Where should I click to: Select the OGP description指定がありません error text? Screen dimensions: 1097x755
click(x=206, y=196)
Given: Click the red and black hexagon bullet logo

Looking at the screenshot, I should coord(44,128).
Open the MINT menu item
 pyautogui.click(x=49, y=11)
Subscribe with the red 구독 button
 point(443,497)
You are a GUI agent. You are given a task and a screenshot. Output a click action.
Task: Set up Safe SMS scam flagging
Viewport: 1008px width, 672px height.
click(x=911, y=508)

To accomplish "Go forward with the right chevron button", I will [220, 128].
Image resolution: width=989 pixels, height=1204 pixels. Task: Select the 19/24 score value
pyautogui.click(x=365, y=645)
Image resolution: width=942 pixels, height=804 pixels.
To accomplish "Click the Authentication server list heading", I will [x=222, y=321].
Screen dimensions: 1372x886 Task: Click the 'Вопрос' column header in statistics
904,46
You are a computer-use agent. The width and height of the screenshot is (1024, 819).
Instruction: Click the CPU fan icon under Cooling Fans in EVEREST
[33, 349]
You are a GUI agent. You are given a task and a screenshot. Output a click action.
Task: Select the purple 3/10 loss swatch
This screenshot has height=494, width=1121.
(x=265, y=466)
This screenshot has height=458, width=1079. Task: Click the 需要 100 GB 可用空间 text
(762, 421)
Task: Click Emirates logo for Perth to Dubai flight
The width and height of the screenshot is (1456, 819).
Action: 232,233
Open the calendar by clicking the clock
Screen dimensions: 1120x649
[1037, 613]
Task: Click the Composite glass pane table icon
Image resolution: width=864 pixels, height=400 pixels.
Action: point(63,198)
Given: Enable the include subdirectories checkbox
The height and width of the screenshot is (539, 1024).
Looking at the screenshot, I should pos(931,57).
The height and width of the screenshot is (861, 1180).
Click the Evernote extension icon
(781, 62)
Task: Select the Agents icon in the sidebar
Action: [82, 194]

§ §

= Work order =
Once you find the line with "Viewport: 1008px width, 672px height." in the entries above, output it and each line after it up to and including the line with "Open the calendar by clicking the clock", and nothing else.

= Exercise response =
Viewport: 1008px width, 672px height.
click(x=911, y=508)

To accomplish "Go forward with the right chevron button", I will [220, 128].
Image resolution: width=989 pixels, height=1204 pixels. Task: Select the 19/24 score value
pyautogui.click(x=365, y=645)
Image resolution: width=942 pixels, height=804 pixels.
To accomplish "Click the Authentication server list heading", I will [x=222, y=321].
Screen dimensions: 1372x886 Task: Click the 'Вопрос' column header in statistics
904,46
You are a computer-use agent. The width and height of the screenshot is (1024, 819).
Instruction: Click the CPU fan icon under Cooling Fans in EVEREST
[33, 349]
You are a GUI agent. You are given a task and a screenshot. Output a click action.
Task: Select the purple 3/10 loss swatch
This screenshot has height=494, width=1121.
(x=265, y=466)
This screenshot has height=458, width=1079. Task: Click the 需要 100 GB 可用空间 text
(762, 421)
Task: Click Emirates logo for Perth to Dubai flight
The width and height of the screenshot is (1456, 819).
Action: 232,233
Open the calendar by clicking the clock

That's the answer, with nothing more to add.